Restoring Health Where the Heart Meets the Brain

There is considerable research showing that obese people have high risk for depression and vice versa. Those with bipolar disorder have higher prevalence of hypertension and elevated blood glucose. Cardiovascular risk factors are often high in people with mental, cognitive or mood disorders, and vice versa.

Yet, in terms of treatment, the diagnostic coding system forces clinicians to deal with these conditions as if they were separate and distinct, and as if each organ system was it’s own independent universe.

That may be a convenient way to organize codes, and to think about symptom patterns, but it’s not in synch with biological reality, says nutrition consultant Scott Minton, PhD.

“A lot of people are suffering from things like metabolic syndrome, with a constellation of factors Mintoncoming into play. You can’t really deal with that by targeting different drugs—or even nutrients–to all the different symptoms.”

Dr. Minton, a featured speaker at the upcoming Heal Thy Practice conference in San Diego in October, holds that CVD and neurocognitive problems may be more alike than they are different.

“Obesity, hypertension, atherosclerosis, blood sugar imbalances, diabetes…these are cardiometabolic problems that affect people across many different organ systems, including the nervous system.” Likewise, conditions like depression and bipolar disorder are systemic disorders, not just neuropsychiatric ones.

Common Cellular Roots

“We know physiologically that the brain is related to the cardiovascular system and vice versa. The brain is fed by blood vessels, and the brain controls a lot about how the heart beats, how vessels contract and relax. The two systems are intimately related, but our therapies tend to be focused on one or the other. What if there was a way of dealing with all the separate risk factors and symptom patterns simultaneously and systemically?”

Dr. Minton holds that the key to a more holistic and multi-system treatment approach is to look at physiological mechanisms that modulate cell membrane receptors, channels, and associated signal transduction pathways to support optimal health.

Omega-3 fatty acids play a major role in these processes, and that’s one reason why they have been researched—and in many studies shown benefit—in the context of both cardiovascular and neurological disorders.

“The body has 60 trillion cells, all of which are made up of outer and inner membranes. Those membranes are made out of two layers of fat. The fatty acid composition of those layers has large impact on how flexible the membranes are, how fluid they are, how well the cells function,” Dr. Minton told Holistic Primary Care.

Restoring Balance

He explained that fatty acids are constantly exchanged in and out of cell membranes, and transformed into signaling molecules. “This is where the concept of the omega-3 to omega-6 ratio comes in. EPA and DHA are taken out and made into signaling molecules that down-regulate inflammation. Omega-6’s are made into molecules that raise inflammation. What we want is a balance.”

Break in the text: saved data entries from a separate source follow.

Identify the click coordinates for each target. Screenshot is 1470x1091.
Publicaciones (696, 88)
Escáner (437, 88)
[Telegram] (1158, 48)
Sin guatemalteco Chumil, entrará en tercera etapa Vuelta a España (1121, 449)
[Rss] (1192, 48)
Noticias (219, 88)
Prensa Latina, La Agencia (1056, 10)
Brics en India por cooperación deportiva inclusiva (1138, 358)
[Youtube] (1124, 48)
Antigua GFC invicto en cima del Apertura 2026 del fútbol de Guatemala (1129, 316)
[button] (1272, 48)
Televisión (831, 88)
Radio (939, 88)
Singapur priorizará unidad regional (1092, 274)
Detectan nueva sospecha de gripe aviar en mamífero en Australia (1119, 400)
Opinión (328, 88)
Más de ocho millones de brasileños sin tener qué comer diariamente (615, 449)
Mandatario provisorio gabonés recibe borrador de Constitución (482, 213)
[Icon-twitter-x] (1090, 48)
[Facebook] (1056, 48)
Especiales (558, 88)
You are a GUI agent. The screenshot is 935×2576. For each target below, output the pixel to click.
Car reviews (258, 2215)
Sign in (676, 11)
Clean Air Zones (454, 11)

Many people try to eat healthfully, yet their cardiovascular and neurocognitive profiles don’t change much. “In many cases, its because there’s an imbalance of how the cells are being made, at the membrane level. Modify that at the foundational level, and a lot of the cardiovascular and cognitive issues start to change.”

At Heal Thy Practice, Dr. Minton will explore the common cellular roots of cardiovascular and neurocognitive conditions and the emerging science on the role of EPA and DHA in modulating membrane receptors and transduction pathways to support optimal health.

“We will review the physiological features that link cardiovascular, cognitive, and limbic functions, and I’ll share some practical tools to determine clinically effective doses of EPA and DHA.”

Dr. Minton’s workshop is sponsored by Nordic Naturals, the Gold Sponsor for Heal Thy Practice 2015. The sponsorship is part of a yearlong celebration of Nordic’s 20th anniversary of its founding, and it reflects the company’s longstanding commitment to physicians and other healthcare professionals.

Since 1995, Nordic Naturals has worked diligently not only to provide healthcare practitioners with the highest quality marine-based omega-3 products, but also to forward our understanding of the science and the clinical application of omega-3 fatty acids.

“It’s about changing foundational structure and metabolic activity at the cellular level, and affecting the body as a whole,” said Dr. Minton.

Omega-3s are not symptom-relieving drugs, and it is a mistake to think of them in that way. Rather, they produce, “homeostatic changes that shift the body toward optimal balance,” says Dr. Minton.

He hopes attendees will come away from Heal Thy Practice with tools that can help them be a bit more artful in how they use omega-3s clinically.

“There’s no silver bullet that cures everything, but what I love about EPA and DHA is that they influence a lot of different things at a lot of different levels.”

He believes carefully tailored use of omega-3s could reduce the need for drug therapies in many people with cardiovascular or neurocognitive disorders.

“Drugs don’t cure things, they just manipulate metabolism. They speed some things up and slow some things down. They’re compensating for a metabolically out of balance body. We tend to overuse drugs to try to control a body that could potentially work much better if it were given what it needed nutritionally. I believe we can use omega-3s and other nutrients together with the drugs. It is not one or the other. But we can reduce the toxic load of drugs by improving metabolism at the cellular level.”